Le directeur, M. Martino, a estimé que l’utilisation de l’ARWEN était légalement justifiée pour faciliter l’arrestation de l’homme. Par conséquent, il n’y a aucun motif raisonnable de croire que l’agent ne s’est pas conduit de manière légale lors de ses interactions avec l’homme. Le dossier est clos.

Rapport complet du directeur (avec description de l’incident, éléments de preuve et
analyse et décision du directeur) : 

Si vous ou quelqu’un de votre entourage avez été touchés par un incident faisant l’objet d’une enquête de l’UES et que vous souhaitez obtenir de l’aide, le Programme de services aux personnes concernées peut vous aider. Vous pouvez communiquer avec nous au 1 877 641-1897. Les services sont gratuits, confidentiels et offerts 24 heures sur 24, 7 jours sur 7, toute l’année.

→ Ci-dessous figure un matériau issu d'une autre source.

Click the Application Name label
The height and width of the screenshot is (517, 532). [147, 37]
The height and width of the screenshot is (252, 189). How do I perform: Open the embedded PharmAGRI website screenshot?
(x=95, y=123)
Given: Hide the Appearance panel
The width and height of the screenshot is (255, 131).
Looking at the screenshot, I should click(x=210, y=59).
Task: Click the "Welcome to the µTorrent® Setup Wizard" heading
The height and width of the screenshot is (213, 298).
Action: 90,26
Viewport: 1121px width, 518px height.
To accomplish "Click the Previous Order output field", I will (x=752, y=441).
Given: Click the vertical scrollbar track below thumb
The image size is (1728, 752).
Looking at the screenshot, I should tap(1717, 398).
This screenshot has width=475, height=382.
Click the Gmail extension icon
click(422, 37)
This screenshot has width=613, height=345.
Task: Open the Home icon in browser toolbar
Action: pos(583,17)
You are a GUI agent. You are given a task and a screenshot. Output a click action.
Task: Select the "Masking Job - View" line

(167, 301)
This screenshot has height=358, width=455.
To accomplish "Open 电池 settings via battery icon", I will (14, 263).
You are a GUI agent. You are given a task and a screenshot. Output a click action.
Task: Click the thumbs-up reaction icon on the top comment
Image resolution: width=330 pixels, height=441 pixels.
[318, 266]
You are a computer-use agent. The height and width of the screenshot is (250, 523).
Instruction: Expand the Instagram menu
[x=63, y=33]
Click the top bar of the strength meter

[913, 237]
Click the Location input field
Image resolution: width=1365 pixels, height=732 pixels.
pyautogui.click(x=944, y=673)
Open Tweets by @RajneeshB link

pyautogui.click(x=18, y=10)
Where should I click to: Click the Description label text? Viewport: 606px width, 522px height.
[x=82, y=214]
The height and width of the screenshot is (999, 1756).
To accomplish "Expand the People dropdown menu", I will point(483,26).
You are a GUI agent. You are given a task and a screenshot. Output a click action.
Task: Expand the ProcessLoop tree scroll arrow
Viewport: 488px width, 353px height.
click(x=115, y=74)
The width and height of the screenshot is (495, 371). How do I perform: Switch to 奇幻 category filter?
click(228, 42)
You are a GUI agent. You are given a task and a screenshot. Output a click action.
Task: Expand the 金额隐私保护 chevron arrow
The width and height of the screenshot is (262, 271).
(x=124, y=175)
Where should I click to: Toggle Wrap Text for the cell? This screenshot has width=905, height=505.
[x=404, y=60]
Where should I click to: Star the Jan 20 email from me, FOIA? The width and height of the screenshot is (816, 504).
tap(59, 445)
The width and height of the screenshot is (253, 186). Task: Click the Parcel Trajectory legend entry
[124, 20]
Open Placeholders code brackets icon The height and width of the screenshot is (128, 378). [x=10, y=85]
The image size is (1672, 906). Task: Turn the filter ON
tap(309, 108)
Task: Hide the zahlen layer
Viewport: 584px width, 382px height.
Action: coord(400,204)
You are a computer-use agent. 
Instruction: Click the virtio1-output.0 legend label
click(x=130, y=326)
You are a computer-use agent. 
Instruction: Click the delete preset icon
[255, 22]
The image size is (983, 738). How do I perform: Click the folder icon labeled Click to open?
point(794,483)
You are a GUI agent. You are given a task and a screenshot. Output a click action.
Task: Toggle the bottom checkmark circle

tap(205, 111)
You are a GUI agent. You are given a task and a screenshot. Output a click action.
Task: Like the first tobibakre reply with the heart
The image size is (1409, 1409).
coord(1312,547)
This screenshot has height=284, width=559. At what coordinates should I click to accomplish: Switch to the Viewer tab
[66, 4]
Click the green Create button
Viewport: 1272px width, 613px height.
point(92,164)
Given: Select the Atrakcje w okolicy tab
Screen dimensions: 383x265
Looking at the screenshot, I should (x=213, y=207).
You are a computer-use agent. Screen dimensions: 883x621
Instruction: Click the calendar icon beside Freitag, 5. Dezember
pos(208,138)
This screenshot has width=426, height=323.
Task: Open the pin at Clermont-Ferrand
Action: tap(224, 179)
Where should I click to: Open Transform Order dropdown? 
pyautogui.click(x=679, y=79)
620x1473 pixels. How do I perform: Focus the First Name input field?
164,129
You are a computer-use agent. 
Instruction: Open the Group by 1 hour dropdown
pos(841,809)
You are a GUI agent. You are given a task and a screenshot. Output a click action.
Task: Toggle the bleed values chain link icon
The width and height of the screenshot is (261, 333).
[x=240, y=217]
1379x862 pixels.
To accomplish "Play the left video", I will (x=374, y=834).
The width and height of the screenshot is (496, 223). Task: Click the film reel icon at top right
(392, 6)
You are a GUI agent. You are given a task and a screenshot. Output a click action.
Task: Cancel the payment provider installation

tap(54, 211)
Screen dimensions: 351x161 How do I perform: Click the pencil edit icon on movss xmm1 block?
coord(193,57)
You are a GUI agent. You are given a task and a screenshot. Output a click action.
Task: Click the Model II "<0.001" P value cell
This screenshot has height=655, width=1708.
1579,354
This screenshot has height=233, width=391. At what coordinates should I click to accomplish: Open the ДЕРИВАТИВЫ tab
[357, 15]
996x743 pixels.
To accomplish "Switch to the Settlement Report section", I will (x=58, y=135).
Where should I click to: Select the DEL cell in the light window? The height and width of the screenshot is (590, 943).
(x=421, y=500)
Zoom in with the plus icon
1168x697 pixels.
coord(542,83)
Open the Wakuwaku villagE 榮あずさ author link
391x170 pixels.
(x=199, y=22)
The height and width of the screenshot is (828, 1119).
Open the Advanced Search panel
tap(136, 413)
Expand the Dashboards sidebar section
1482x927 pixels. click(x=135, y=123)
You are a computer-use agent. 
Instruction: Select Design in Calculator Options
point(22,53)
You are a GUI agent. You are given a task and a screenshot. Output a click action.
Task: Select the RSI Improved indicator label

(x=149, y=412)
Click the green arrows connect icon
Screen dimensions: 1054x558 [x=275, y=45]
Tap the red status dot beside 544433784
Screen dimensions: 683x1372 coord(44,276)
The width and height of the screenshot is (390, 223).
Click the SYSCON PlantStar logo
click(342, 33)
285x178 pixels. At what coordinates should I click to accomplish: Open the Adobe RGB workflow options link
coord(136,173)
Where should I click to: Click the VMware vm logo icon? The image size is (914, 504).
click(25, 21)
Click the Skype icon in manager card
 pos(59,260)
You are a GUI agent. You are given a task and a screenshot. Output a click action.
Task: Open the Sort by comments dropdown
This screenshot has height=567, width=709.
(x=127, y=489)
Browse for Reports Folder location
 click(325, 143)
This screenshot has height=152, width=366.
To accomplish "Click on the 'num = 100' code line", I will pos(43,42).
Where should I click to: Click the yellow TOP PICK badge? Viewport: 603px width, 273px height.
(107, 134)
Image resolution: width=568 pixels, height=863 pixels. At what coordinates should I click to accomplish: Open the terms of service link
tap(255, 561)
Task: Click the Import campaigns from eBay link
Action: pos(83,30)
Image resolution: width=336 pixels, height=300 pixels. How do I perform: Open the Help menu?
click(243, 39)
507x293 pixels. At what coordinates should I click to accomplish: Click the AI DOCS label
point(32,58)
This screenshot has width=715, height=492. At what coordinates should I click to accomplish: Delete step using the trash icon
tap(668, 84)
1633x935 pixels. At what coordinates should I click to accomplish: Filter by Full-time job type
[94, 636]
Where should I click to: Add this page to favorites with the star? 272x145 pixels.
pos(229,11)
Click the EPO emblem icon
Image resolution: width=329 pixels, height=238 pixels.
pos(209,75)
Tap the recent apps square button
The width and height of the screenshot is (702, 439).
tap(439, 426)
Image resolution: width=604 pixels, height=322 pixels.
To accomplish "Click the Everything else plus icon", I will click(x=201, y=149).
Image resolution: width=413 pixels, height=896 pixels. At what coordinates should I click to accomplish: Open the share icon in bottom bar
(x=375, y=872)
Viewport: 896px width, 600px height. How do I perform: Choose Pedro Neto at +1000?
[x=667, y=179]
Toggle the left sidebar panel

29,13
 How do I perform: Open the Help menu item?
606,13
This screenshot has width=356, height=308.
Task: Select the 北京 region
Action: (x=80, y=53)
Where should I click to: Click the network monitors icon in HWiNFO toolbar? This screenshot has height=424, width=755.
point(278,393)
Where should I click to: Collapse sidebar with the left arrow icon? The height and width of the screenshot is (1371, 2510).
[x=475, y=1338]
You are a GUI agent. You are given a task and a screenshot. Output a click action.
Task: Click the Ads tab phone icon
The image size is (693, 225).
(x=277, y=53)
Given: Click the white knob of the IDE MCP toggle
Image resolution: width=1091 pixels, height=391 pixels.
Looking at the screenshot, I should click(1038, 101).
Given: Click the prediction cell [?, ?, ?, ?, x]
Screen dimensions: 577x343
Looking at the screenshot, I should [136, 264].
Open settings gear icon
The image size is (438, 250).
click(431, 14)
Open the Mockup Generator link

L’UES est un organisme gouvernemental indépendant qui enquête sur la conduite d’agents (agents de police municipaux, régionaux et provinciaux, agents du Service de police Nishnawbe-Aski, agents spéciaux de la Commission des parcs du Niagara et agents de la paix du Service de protection de l’Assemblée législative) qui pourrait avoir entraîné un décès, une blessure grave, la perpétration de violences sexuelles ou la décharge d’une arme à feu sur une personne. Toutes les enquêtes sont menées par des enquêteurs de l'UES qui sont des civils. En vertu de la Loi sur l'Unité des enquêtes spéciales, le directeur de l'UES doit :

  • considérer si un agent a commis une infraction criminelle en lien avec l'incident faisant l'objet de l'enquête;
  • selon le dossier de preuve, faire porter une accusation criminelle contre l'agent, s'il existe des motifs de le faire, ou clôre le dossier sans faire porter d'accusations;
  • rendre compte publiquement des résultats de ses enquêtes.